Ultralytics HUB Inference API
After you train a model, you can use the Shared Inference API for free. If you are a Pro user, you can access the Dedicated Inference API. The Ultralytics HUB Inference API allows you to run inference through our REST API without the need to install and set up the Ultralytics YOLO environment locally.
Watch: Ultralytics HUB Inference API Walkthrough
Dedicated Inference API
In response to high demand and widespread interest, we are thrilled to unveil the Ultralytics HUB Dedicated Inference API, offering single-click deployment in a dedicated environment for our Pro users!
Note
We are excited to offer this feature FREE during our public beta as part of the Pro Plan, with paid tiers possible in the future.

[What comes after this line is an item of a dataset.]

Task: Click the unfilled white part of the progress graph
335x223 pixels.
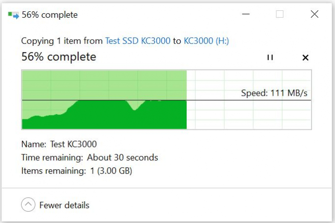Action: tap(249, 112)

- Global Coverage: Deployed across 38 regions worldwide, ensuring low-latency access from any location. See the full list of Google Cloud regions.
- Google Cloud Run-Backed: Backed by Google Cloud Run, providing infinitely scalable and highly reliable infrastructure.
- High Speed: Sub-100ms latency is possible for YOLOv8n inference at 640 resolution from nearby regions based on Ultralytics testing.
- Enhanced Security: Provides robust security features to protect your data and ensure compliance with industry standards. Learn more about Google Cloud security.
To use the Ultralytics HUB Dedicated Inference API, click on the Start Endpoint button. Next, use the unique endpoint URL as described in the guides below.
Tip
Choose the region with the lowest latency for the best performance as described in the documentation.
To shut down the dedicated endpoint, click on the Stop Endpoint button.
Shared Inference API
To use the Ultralytics HUB Shared Inference API, follow the guides below.
Free users have the following usage limits:
- 100 calls / hour
- 1000 calls / month
Pro users have the following usage limits:
- 1000 calls / hour
- 10000 calls / month
Python
To access the Ultralytics HUB Inference API using Python, use the following code:
import requests
# API URL
url = "https://predict.ultralytics.com"
# Headers, use actual API_KEY
headers = {"x-api-key": "API_KEY"}
# Inference arguments (use actual MODEL_ID)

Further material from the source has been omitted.